In relative terms, 2016 has been a prolific year for Atobe. He followed up Butterfly Effect in July 2016 with the mini-LP World, appearing once again on DDS, but his latest release, Rebuild Mix 1.2.3., appears courtesy of young Amsterdam-based label Jadac Recordings. The story goes that label-head Daniël Jacques approached Atobe to remix a track from his Discovery Change (Part 4) EP. Atobe had different ideas, instead obliging Jacques with three brand new tracks on a CDR via post.

Rebuild almost functions as a neat introduction to Atobe. Each of the three tracks highlights something different, and “Mix 1” is him at his most straightforward. What really sets him apart from other producers is how well he sculpts his sound, masterfully positioning the elements within. The beat couldn’t be simpler—flat clicks over a steady four-four thud, yet said clicks are so finely balanced on top of the dreamy house chords and lush bass swells that they become totally compelling.

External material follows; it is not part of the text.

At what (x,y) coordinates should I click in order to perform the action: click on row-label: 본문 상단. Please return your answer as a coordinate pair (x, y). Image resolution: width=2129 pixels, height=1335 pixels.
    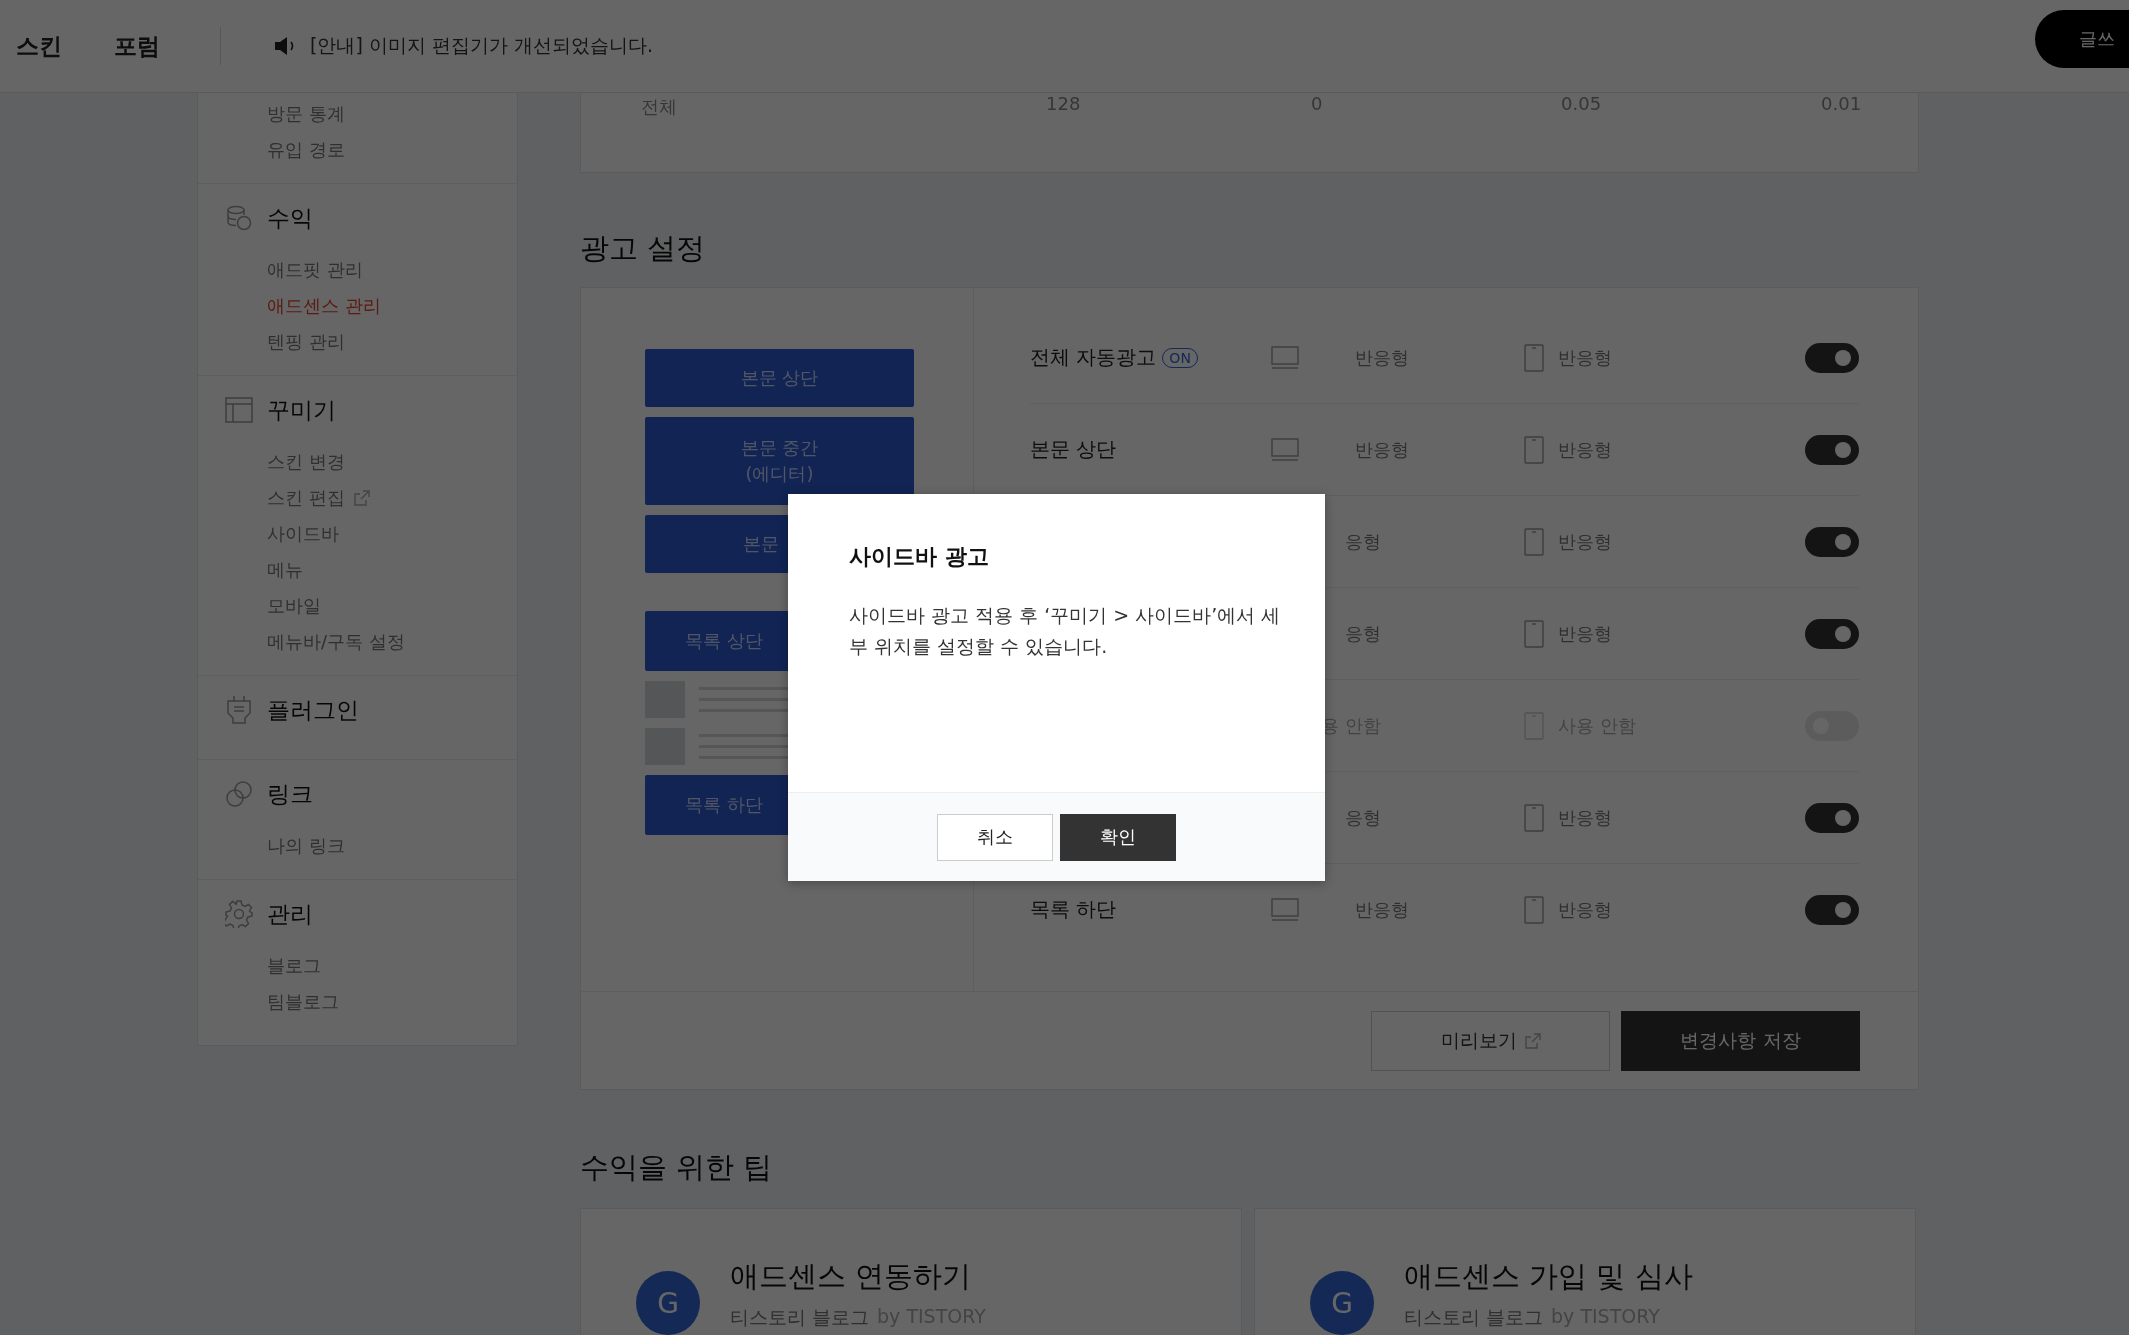
    Looking at the image, I should click on (1074, 450).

On “Mix 2” we hear Atobe the sound artist. Notes from a piano slowly drift up through dense layers of reverb, like bubbles rising to the surface of a still lake, eventually reaching us like sound through the walls of an isolation tank. At two minutes long it’s the shortest of the lot, but it’s so pretty it’s as if it were made to be looped indefinitely through Tokyo’s sweltering summer nights.

“Mix 3” is a curveball from the genre-hopping Atobe. It slows the tempo down to hip-hop territory. A blown-out piano bangs out heavy chords over a crunched-up, crackle-heavy beat. It’s a welcome if not odd addition—one that suggests Atobe works in a world of his own, where what sounds good is simply what sounds good. Rebuild is great nonetheless, and very encouraging to see—if, as reported, the tracks were made brand new, than perhaps we can expect more in the not-so-distant future.

Shinichi Atobe – Rebuild Mix 1.2.3. is out now.